Exercise task A:
In the baseball game report, what is Seattle's record in games that Julio Rodríguez does not play?

○ ○ ○ ○ ○ ○ ○

In contrast to their deflating loss one game prior, in which they blew a nine-run lead in Kansas City, the Mariners on Tuesday struggled to cash in. They had 10 baserunners via five hits (all singles) and five walks, but they only reached scoring position three times, going a combined 0-for-7 in those moments while stranding nine total baserunners.
It was all too familiar to their early-season struggles, when they led MLB with 501 stranded baserunners (7.4 per game) through June 19.
“We're in a funk right now,” Servais said. “It is not timely. Certainly, at this time of year, you want to be playing your best baseball. We are not right now, but I do know that it can turn on a dime.”
On a night like this, Julio Rodríguez’s absence looms larger than Mount Rainier over the Puget Sound region. But the star rookie, who will ramp up baseball activity this week, won’t be back from a lower back strain until Monday at the earliest. Seattle is 73-56 when the AL Rookie of the Year Award favorite plays, and now 10-14 when he doesn’t.
Eugenio Suárez was activated from the 10-day injured list with the hope of providing the lineup with an immediate jolt, but he struck out thrice, including a three-pitch punchout in the fourth that featured two awkward check-swings, illustrating that his return to a DH-exclusive role following a fractured right index finger might not be seamless. Cal Raleigh continues to battle through a sore left thumb that on some nights, feels better than others.

○ ○ ○ ○ ○ ○ ○

Exercise task B:
Rewrite the listing from the line holding "Proudly powered by WordPress. (115, 2544)" through the last line of the listing, inclusive, changing "Website" to "Homepage" and keeping everything else the same.

○ ○ ○ ○ ○ ○ ○

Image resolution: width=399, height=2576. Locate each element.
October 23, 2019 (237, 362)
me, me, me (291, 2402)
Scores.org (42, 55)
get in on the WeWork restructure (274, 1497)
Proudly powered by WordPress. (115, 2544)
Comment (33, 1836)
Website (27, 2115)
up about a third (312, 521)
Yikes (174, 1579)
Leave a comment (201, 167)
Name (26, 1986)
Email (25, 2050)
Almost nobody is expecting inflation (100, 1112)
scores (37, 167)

○ ○ ○ ○ ○ ○ ○

Written answer A:
10-14

Written answer B:
Proudly powered by WordPress. (115, 2544)
Comment (33, 1836)
Homepage (27, 2115)
up about a third (312, 521)
Yikes (174, 1579)
Leave a comment (201, 167)
Name (26, 1986)
Email (25, 2050)
Almost nobody is expecting inflation (100, 1112)
scores (37, 167)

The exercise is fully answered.